[Work instructions]: Scan the records for the string "search" and state how many lines contain it, using the number alone.

==*==

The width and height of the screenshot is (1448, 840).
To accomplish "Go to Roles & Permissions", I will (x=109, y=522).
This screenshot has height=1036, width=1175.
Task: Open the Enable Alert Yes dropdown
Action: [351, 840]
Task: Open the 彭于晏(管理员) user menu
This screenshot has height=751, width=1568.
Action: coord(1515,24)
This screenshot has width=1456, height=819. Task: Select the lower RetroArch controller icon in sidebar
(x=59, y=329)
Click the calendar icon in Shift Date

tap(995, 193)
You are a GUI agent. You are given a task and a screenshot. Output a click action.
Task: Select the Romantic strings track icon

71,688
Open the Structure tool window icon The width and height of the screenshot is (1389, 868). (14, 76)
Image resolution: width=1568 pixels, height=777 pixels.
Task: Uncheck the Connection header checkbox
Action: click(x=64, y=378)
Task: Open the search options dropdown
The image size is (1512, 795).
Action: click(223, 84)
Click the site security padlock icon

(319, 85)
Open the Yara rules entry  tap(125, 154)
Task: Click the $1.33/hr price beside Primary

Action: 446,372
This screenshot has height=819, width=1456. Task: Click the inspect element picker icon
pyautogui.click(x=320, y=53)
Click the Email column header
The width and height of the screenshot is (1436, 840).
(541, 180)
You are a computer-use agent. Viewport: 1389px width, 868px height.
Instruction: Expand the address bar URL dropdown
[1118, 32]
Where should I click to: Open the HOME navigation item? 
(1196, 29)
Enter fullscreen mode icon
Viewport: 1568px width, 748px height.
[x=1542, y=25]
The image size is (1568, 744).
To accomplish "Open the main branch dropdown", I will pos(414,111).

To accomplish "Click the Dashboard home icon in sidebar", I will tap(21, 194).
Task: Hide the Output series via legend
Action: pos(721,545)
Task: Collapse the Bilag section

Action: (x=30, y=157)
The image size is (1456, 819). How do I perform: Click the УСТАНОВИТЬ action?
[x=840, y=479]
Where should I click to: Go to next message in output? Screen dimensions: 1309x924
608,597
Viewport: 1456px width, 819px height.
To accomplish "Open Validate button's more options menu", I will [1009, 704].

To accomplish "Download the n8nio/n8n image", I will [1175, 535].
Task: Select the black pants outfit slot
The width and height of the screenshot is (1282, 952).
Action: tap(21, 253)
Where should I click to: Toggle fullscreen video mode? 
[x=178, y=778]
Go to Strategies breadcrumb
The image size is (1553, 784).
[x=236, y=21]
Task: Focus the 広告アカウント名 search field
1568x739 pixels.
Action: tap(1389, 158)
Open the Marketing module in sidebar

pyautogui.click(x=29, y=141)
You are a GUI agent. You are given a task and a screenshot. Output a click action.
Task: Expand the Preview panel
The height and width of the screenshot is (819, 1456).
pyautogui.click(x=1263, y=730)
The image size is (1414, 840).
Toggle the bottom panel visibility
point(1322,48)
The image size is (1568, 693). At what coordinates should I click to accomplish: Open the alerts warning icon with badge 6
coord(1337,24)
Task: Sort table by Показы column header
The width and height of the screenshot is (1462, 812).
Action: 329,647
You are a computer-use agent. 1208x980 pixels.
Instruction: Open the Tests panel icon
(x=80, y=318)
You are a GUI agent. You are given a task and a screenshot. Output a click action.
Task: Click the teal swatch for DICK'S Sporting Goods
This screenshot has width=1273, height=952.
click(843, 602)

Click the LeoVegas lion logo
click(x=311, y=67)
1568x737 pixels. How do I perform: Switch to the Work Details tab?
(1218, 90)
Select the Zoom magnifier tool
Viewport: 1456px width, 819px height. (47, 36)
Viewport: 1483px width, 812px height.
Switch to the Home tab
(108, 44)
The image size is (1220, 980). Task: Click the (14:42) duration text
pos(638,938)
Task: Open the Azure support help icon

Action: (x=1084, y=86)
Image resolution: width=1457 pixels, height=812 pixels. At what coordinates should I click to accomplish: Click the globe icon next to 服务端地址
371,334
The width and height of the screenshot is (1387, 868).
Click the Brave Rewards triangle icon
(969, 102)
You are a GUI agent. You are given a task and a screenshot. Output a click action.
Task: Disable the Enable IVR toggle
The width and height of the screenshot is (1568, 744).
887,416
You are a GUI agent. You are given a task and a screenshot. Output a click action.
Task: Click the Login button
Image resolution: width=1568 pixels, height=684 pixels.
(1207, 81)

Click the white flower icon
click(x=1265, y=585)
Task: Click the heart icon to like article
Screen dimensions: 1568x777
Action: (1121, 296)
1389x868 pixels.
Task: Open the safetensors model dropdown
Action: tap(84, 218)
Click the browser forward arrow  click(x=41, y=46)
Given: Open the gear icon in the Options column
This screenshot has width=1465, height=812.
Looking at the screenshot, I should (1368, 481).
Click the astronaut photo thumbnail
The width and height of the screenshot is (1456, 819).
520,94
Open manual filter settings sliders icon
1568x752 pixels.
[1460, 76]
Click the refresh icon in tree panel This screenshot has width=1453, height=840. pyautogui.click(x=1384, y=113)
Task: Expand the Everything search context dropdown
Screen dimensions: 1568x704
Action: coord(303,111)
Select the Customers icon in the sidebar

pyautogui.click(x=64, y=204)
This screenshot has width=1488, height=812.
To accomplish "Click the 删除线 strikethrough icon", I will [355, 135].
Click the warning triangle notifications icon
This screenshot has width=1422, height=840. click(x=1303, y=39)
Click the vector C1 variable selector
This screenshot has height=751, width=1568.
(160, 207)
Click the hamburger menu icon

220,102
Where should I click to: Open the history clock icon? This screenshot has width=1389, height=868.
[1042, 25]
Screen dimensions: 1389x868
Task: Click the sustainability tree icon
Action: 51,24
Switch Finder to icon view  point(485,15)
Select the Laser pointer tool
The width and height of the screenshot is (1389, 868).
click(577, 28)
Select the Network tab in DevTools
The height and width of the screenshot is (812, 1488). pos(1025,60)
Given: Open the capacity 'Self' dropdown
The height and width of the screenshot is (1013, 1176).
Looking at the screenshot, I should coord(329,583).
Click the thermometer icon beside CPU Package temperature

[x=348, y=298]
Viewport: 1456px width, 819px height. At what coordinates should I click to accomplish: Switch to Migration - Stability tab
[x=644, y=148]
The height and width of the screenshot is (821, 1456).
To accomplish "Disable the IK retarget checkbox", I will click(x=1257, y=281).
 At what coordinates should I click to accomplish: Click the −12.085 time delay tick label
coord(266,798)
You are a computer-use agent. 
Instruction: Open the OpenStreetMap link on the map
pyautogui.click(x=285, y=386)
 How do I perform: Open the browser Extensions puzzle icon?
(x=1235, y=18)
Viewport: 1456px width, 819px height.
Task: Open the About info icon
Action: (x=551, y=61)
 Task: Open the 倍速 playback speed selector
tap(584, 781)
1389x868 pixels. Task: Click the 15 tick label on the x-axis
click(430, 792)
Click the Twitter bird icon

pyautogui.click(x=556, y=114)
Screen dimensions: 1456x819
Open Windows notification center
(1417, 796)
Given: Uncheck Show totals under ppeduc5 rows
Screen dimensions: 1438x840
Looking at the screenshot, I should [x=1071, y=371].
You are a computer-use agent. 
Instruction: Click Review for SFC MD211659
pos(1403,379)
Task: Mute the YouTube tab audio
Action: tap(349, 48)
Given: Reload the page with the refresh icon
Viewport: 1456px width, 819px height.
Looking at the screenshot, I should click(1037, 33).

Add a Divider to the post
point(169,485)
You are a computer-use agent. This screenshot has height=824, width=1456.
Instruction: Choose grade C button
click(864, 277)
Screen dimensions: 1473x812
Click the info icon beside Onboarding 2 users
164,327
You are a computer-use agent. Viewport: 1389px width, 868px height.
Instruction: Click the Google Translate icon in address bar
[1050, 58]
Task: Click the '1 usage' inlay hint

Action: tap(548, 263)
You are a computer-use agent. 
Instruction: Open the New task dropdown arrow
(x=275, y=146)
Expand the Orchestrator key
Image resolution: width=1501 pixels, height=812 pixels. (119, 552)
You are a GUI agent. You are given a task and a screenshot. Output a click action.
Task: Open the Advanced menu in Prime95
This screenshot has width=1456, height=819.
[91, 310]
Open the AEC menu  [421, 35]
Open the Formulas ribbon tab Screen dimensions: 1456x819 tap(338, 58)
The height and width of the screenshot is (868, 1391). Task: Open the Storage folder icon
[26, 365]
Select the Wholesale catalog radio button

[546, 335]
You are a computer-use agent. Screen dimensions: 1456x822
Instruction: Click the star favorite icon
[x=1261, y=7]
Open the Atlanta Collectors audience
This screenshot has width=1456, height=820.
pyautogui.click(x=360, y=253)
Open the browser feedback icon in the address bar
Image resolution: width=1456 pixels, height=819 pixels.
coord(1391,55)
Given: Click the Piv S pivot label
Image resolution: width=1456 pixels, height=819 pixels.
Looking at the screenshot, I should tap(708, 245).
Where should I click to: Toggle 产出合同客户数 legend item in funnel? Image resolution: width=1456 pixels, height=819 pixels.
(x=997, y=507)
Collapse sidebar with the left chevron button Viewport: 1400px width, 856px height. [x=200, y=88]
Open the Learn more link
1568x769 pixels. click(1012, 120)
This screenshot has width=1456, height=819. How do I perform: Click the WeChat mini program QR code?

==*==

[Answer space]: 3